═══ Data lines ═══

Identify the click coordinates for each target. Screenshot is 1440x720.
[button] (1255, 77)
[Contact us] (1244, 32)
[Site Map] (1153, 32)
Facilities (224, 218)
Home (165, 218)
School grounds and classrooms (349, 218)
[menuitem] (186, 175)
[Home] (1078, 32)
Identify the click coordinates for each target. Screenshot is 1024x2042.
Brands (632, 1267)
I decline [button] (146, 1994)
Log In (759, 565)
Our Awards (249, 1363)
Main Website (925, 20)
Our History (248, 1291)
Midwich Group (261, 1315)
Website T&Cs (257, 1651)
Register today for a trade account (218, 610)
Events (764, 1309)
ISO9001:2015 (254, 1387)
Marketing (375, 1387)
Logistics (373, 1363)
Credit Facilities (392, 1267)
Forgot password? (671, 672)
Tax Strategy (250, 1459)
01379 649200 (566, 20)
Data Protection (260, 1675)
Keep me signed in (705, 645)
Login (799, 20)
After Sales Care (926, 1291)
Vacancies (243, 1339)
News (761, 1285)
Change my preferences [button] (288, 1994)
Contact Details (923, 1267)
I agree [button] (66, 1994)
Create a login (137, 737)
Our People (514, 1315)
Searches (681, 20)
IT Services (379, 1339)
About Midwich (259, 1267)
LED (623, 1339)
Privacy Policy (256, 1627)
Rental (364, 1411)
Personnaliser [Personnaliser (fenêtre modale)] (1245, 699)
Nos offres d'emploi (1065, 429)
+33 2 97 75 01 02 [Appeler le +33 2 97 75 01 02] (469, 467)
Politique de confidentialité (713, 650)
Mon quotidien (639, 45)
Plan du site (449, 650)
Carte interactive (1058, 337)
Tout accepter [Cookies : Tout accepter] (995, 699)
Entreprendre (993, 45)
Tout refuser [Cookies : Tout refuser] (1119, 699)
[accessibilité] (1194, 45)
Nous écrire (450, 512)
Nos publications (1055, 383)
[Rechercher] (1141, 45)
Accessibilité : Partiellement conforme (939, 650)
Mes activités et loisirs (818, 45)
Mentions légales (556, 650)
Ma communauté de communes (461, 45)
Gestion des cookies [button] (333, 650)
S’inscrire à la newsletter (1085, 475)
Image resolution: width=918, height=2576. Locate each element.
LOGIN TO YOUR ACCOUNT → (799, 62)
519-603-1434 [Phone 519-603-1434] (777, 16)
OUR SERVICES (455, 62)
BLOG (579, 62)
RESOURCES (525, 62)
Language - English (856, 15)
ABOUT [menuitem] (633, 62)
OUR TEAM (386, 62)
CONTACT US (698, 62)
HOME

═══

What you are asked to do => Put every line of the material above into a Markdown table with two columns, No. and Line, numbering the rows in order and skipping any blank lines.

Reply to the task =>
| No. | Line |
|---|---|
| 1 | Identify the click coordinates for each target. Screenshot is 1440x720. |
| 2 | [button] (1255, 77) |
| 3 | [Contact us] (1244, 32) |
| 4 | [Site Map] (1153, 32) |
| 5 | Facilities (224, 218) |
| 6 | Home (165, 218) |
| 7 | School grounds and classrooms (349, 218) |
| 8 | [menuitem] (186, 175) |
| 9 | [Home] (1078, 32) |
| 10 | Identify the click coordinates for each target. Screenshot is 1024x2042. |
| 11 | Brands (632, 1267) |
| 12 | I decline [button] (146, 1994) |
| 13 | Log In (759, 565) |
| 14 | Our Awards (249, 1363) |
| 15 | Main Website (925, 20) |
| 16 | Our History (248, 1291) |
| 17 | Midwich Group (261, 1315) |
| 18 | Website T&Cs (257, 1651) |
| 19 | Register today for a trade account (218, 610) |
| 20 | Events (764, 1309) |
| 21 | ISO9001:2015 (254, 1387) |
| 22 | Marketing (375, 1387) |
| 23 | Logistics (373, 1363) |
| 24 | Credit Facilities (392, 1267) |
| 25 | Forgot password? (671, 672) |
| 26 | Tax Strategy (250, 1459) |
| 27 | 01379 649200 (566, 20) |
| 28 | Data Protection (260, 1675) |
| 29 | Keep me signed in (705, 645) |
| 30 | Login (799, 20) |
| 31 | After Sales Care (926, 1291) |
| 32 | Vacancies (243, 1339) |
| 33 | News (761, 1285) |
| 34 | Change my preferences [button] (288, 1994) |
| 35 | Contact Details (923, 1267) |
| 36 | I agree [button] (66, 1994) |
| 37 | Create a login (137, 737) |
| 38 | Our People (514, 1315) |
| 39 | Searches (681, 20) |
| 40 | IT Services (379, 1339) |
| 41 | About Midwich (259, 1267) |
| 42 | LED (623, 1339) |
| 43 | Privacy Policy (256, 1627) |
| 44 | Rental (364, 1411) |
| 45 | Personnaliser [Personnaliser (fenêtre modale)] (1245, 699) |
| 46 | Nos offres d'emploi (1065, 429) |
| 47 | +33 2 97 75 01 02 [Appeler le +33 2 97 75 01 02] (469, 467) |
| 48 | Politique de confidentialité (713, 650) |
| 49 | Mon quotidien (639, 45) |
| 50 | Plan du site (449, 650) |
| 51 | Carte interactive (1058, 337) |
| 52 | Tout accepter [Cookies : Tout accepter] (995, 699) |
| 53 | Entreprendre (993, 45) |
| 54 | Tout refuser [Cookies : Tout refuser] (1119, 699) |
| 55 | [accessibilité] (1194, 45) |
| 56 | Nous écrire (450, 512) |
| 57 | Nos publications (1055, 383) |
| 58 | [Rechercher] (1141, 45) |
| 59 | Accessibilité : Partiellement conforme (939, 650) |
| 60 | Mes activités et loisirs (818, 45) |
| 61 | Mentions légales (556, 650) |
| 62 | Ma communauté de communes (461, 45) |
| 63 | Gestion des cookies [button] (333, 650) |
| 64 | S’inscrire à la newsletter (1085, 475) |
| 65 | Image resolution: width=918, height=2576. Locate each element. |
| 66 | LOGIN TO YOUR ACCOUNT → (799, 62) |
| 67 | 519-603-1434 [Phone 519-603-1434] (777, 16) |
| 68 | OUR SERVICES (455, 62) |
| 69 | BLOG (579, 62) |
| 70 | RESOURCES (525, 62) |
| 71 | Language - English (856, 15) |
| 72 | ABOUT [menuitem] (633, 62) |
| 73 | OUR TEAM (386, 62) |
| 74 | CONTACT US (698, 62) |
| 75 | HOME |